With 657 crore taka capex investment in Q4’20, Robi’s total capex investment reached 2,098 crore taka in 2020. This resulted in the addition of more than 4,263 4G sites in 2020. By the end of 2020, Robi had 13,461network sites, out of which 99.13% were 4G sites.

Considering the company’s investment plan, and consequential fund requirement to foster future growth, the Board of Directors of Robi recommended no dividend for the share on account of the year 2020. The decision was decision taken at the Board Meeting held on 15 February 2021.

Commenting on the financial performance of the company, Robi’s Managing Director and CEO, Mahtab Uddin Ahmed said: “When our competitors saw revenue decline, Robi experienced positive revenue growth, despite the tremendous upheavals we had to negotiate with due to the Corona pandemic. It was a year a tremendous learning for us and in hindsight, I can proudly say that we pulled the right levers of innovation to write this amazing growth journey together. With 155 crore taka profit after tax, we certainly had a strong showing in the market. However, being subjected to the 2% minimum tax on gross revenue, our performance continues to deny us our full growth potential.”

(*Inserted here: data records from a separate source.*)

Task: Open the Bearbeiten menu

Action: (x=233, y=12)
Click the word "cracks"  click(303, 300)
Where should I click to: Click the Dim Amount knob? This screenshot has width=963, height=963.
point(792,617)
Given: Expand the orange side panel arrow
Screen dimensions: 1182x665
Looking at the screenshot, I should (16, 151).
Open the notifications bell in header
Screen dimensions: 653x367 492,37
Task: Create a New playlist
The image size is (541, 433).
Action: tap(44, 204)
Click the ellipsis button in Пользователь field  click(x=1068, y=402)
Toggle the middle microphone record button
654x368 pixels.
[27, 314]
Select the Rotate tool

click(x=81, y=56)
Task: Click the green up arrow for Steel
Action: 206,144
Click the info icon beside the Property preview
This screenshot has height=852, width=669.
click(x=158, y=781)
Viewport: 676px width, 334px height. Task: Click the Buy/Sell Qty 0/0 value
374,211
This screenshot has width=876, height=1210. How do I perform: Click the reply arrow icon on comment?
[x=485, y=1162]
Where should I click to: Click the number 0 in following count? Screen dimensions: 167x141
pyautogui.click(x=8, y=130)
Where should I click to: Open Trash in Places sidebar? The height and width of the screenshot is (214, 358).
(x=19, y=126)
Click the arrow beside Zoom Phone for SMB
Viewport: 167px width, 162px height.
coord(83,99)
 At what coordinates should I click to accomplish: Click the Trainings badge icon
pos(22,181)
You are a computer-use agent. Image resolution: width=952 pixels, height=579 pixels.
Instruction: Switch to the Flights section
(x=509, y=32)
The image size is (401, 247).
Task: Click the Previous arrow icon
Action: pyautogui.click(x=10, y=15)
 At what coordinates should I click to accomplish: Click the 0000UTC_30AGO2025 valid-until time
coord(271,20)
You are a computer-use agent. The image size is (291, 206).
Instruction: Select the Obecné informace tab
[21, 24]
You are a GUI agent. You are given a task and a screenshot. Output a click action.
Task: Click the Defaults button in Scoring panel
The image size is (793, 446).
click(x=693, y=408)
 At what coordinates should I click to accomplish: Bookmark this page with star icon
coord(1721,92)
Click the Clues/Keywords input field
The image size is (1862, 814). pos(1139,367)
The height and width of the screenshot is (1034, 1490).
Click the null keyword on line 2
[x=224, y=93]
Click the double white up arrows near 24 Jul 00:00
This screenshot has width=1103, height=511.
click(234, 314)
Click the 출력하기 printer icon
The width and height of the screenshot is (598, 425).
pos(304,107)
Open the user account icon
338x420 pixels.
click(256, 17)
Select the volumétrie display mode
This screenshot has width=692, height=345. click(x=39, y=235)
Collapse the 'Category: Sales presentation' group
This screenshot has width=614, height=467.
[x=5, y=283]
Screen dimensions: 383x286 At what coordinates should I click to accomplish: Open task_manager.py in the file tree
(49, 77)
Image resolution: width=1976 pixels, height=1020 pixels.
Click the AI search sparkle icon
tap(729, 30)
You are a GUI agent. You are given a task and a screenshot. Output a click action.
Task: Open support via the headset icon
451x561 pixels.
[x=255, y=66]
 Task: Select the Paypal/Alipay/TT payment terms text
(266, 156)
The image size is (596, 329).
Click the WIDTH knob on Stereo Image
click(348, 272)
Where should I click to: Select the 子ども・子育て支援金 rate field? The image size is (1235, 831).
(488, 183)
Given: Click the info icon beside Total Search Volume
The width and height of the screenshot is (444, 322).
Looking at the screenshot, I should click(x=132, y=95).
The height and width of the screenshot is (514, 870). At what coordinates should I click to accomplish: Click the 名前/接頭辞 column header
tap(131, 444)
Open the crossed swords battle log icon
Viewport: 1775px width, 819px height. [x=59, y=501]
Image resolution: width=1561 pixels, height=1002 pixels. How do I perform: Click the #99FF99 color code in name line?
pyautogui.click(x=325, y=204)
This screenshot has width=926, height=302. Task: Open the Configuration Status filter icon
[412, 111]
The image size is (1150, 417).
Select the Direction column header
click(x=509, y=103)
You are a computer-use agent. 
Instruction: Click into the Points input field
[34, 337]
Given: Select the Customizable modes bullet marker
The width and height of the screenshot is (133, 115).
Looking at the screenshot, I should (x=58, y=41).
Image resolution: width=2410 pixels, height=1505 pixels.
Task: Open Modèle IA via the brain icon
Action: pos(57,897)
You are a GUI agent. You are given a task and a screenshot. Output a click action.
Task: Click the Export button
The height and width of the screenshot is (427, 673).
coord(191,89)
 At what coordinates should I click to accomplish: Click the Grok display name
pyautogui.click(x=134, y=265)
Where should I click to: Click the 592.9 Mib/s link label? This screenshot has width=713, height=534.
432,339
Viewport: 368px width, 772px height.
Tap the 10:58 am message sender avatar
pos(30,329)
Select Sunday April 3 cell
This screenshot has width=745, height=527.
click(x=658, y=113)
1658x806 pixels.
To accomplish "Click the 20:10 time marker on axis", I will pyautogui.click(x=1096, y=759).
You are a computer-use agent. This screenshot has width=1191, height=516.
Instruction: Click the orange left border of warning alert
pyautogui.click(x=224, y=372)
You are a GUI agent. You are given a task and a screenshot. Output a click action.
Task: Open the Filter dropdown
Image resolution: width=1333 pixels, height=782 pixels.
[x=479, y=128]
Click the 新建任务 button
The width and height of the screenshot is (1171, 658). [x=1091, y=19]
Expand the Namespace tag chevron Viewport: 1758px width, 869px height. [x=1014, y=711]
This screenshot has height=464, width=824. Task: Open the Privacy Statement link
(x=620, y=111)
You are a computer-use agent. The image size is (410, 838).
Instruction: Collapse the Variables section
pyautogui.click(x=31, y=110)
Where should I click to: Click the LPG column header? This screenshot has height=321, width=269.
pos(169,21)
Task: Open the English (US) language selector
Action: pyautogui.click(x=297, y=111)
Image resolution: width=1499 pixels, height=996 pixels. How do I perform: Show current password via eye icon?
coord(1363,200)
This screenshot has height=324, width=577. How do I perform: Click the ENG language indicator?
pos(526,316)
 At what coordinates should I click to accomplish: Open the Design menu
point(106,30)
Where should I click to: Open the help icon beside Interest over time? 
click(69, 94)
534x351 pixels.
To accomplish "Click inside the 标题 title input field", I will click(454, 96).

Reflecting on Robi’s commitment towards ensuring quality of service, Mahtab said: “Renewing 11.6 MHz spectrum (900 Band and 1800 Band) for 10 years, we have once again demonstrated our commitment to provide quality service to our subscribers. However, due to long pending approval of DWDM equipment, we are unable to make use of thousands of kilometers of fibre optic network which is critical to improving the quality of our service. Nevertheless, we have continued to invest heavily on our 4G network throughout the year and managed to convert 99.13% of our sites into 4G sites.”

Observing the state of imbalanced market competition in the industry, he added: “While we applaud the telecom regulator’s positive stance towards bringing balance to the market competition, we are yet to see effective SMP regulations deployed to this effect. Meanwhile, due to the Regulator’s embargo on the sale and resell of 016 numbers, we are struggling to meet the demand of our subscribers across the country. Such a situation is further aggravating the imbalanced market competition in the industry.”